DATASET RECORDS.

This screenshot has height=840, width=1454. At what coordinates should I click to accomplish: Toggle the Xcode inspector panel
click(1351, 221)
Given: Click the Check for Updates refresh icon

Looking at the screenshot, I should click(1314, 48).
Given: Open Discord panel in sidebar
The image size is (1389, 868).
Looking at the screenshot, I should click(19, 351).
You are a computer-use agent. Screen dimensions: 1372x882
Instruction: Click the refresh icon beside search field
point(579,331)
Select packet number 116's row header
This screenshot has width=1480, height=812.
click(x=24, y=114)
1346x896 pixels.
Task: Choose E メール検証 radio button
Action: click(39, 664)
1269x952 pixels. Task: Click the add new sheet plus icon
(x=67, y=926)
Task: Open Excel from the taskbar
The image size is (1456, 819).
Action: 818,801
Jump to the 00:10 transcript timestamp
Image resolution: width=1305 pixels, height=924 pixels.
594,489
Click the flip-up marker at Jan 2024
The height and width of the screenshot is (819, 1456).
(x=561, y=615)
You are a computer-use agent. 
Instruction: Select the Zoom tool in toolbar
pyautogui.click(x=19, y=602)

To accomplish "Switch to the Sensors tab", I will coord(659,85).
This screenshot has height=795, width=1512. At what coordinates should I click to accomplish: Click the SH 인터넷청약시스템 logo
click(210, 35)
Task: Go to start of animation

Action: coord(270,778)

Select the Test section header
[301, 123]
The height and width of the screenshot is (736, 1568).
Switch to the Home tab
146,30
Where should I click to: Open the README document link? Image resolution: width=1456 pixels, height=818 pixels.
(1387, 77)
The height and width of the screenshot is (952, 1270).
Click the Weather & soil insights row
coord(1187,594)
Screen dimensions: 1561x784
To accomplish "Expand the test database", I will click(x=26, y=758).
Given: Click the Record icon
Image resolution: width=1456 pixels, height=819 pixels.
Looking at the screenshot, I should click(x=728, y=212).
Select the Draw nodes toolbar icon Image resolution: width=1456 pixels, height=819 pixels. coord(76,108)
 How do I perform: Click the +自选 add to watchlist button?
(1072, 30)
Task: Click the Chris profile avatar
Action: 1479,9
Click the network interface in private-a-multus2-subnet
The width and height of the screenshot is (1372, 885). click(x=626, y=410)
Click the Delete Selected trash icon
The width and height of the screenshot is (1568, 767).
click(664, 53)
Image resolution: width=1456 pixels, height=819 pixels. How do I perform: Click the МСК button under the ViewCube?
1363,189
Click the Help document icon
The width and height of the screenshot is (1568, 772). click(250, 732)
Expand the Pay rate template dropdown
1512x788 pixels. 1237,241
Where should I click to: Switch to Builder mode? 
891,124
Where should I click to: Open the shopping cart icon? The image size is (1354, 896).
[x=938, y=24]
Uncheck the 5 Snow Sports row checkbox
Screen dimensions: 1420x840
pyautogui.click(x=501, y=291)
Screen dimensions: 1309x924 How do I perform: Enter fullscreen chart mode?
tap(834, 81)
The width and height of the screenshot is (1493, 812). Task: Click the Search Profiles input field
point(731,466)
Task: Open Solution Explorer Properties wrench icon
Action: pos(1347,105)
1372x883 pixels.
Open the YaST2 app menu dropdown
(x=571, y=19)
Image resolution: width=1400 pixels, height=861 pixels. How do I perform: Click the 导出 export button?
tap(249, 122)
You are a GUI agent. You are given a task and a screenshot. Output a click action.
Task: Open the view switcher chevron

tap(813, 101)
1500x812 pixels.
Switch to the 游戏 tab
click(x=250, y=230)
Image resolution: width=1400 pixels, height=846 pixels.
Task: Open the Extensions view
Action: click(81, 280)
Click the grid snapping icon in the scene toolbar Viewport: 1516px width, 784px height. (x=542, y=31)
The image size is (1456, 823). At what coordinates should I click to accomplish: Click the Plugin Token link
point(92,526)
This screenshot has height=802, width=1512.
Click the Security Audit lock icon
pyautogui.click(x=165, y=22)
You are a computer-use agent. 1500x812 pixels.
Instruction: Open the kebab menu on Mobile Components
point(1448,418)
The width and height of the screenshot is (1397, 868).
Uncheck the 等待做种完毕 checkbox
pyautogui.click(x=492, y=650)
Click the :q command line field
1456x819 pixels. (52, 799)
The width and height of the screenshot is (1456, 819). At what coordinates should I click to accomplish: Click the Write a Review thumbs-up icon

TASK STATEMENT. The material must be written out again in full and without changes.

EXERCISE RESULT.
This screenshot has height=840, width=1454. At what coordinates should I click to accomplish: Toggle the Xcode inspector panel
click(1351, 221)
Given: Click the Check for Updates refresh icon

Looking at the screenshot, I should click(1314, 48).
Given: Open Discord panel in sidebar
The image size is (1389, 868).
Looking at the screenshot, I should click(19, 351).
You are a computer-use agent. Screen dimensions: 1372x882
Instruction: Click the refresh icon beside search field
point(579,331)
Select packet number 116's row header
This screenshot has width=1480, height=812.
click(x=24, y=114)
1346x896 pixels.
Task: Choose E メール検証 radio button
Action: click(39, 664)
1269x952 pixels. Task: Click the add new sheet plus icon
(x=67, y=926)
Task: Open Excel from the taskbar
The image size is (1456, 819).
Action: 818,801
Jump to the 00:10 transcript timestamp
Image resolution: width=1305 pixels, height=924 pixels.
594,489
Click the flip-up marker at Jan 2024
The height and width of the screenshot is (819, 1456).
(x=561, y=615)
You are a computer-use agent. 
Instruction: Select the Zoom tool in toolbar
pyautogui.click(x=19, y=602)

To accomplish "Switch to the Sensors tab", I will coord(659,85).
This screenshot has height=795, width=1512. At what coordinates should I click to accomplish: Click the SH 인터넷청약시스템 logo
click(210, 35)
Task: Go to start of animation

Action: coord(270,778)

Select the Test section header
[301, 123]
The height and width of the screenshot is (736, 1568).
Switch to the Home tab
146,30
Where should I click to: Open the README document link? Image resolution: width=1456 pixels, height=818 pixels.
(1387, 77)
The height and width of the screenshot is (952, 1270).
Click the Weather & soil insights row
coord(1187,594)
Screen dimensions: 1561x784
To accomplish "Expand the test database", I will click(x=26, y=758).
Given: Click the Record icon
Image resolution: width=1456 pixels, height=819 pixels.
Looking at the screenshot, I should click(x=728, y=212).
Select the Draw nodes toolbar icon Image resolution: width=1456 pixels, height=819 pixels. coord(76,108)
 How do I perform: Click the +自选 add to watchlist button?
(1072, 30)
Task: Click the Chris profile avatar
Action: 1479,9
Click the network interface in private-a-multus2-subnet
The width and height of the screenshot is (1372, 885). click(x=626, y=410)
Click the Delete Selected trash icon
The width and height of the screenshot is (1568, 767).
click(664, 53)
Image resolution: width=1456 pixels, height=819 pixels. How do I perform: Click the МСК button under the ViewCube?
1363,189
Click the Help document icon
The width and height of the screenshot is (1568, 772). click(250, 732)
Expand the Pay rate template dropdown
1512x788 pixels. 1237,241
Where should I click to: Switch to Builder mode? 
891,124
Where should I click to: Open the shopping cart icon? The image size is (1354, 896).
[x=938, y=24]
Uncheck the 5 Snow Sports row checkbox
Screen dimensions: 1420x840
pyautogui.click(x=501, y=291)
Screen dimensions: 1309x924 How do I perform: Enter fullscreen chart mode?
tap(834, 81)
The width and height of the screenshot is (1493, 812). Task: Click the Search Profiles input field
point(731,466)
Task: Open Solution Explorer Properties wrench icon
Action: pos(1347,105)
1372x883 pixels.
Open the YaST2 app menu dropdown
(x=571, y=19)
Image resolution: width=1400 pixels, height=861 pixels. How do I perform: Click the 导出 export button?
tap(249, 122)
You are a GUI agent. You are given a task and a screenshot. Output a click action.
Task: Open the view switcher chevron

tap(813, 101)
1500x812 pixels.
Switch to the 游戏 tab
click(x=250, y=230)
Image resolution: width=1400 pixels, height=846 pixels.
Task: Open the Extensions view
Action: click(81, 280)
Click the grid snapping icon in the scene toolbar Viewport: 1516px width, 784px height. (x=542, y=31)
The image size is (1456, 823). At what coordinates should I click to accomplish: Click the Plugin Token link
point(92,526)
This screenshot has height=802, width=1512.
Click the Security Audit lock icon
pyautogui.click(x=165, y=22)
You are a computer-use agent. 1500x812 pixels.
Instruction: Open the kebab menu on Mobile Components
point(1448,418)
The width and height of the screenshot is (1397, 868).
Uncheck the 等待做种完毕 checkbox
pyautogui.click(x=492, y=650)
Click the :q command line field
1456x819 pixels. (52, 799)
The width and height of the screenshot is (1456, 819). At what coordinates should I click to accomplish: Click the Write a Review thumbs-up icon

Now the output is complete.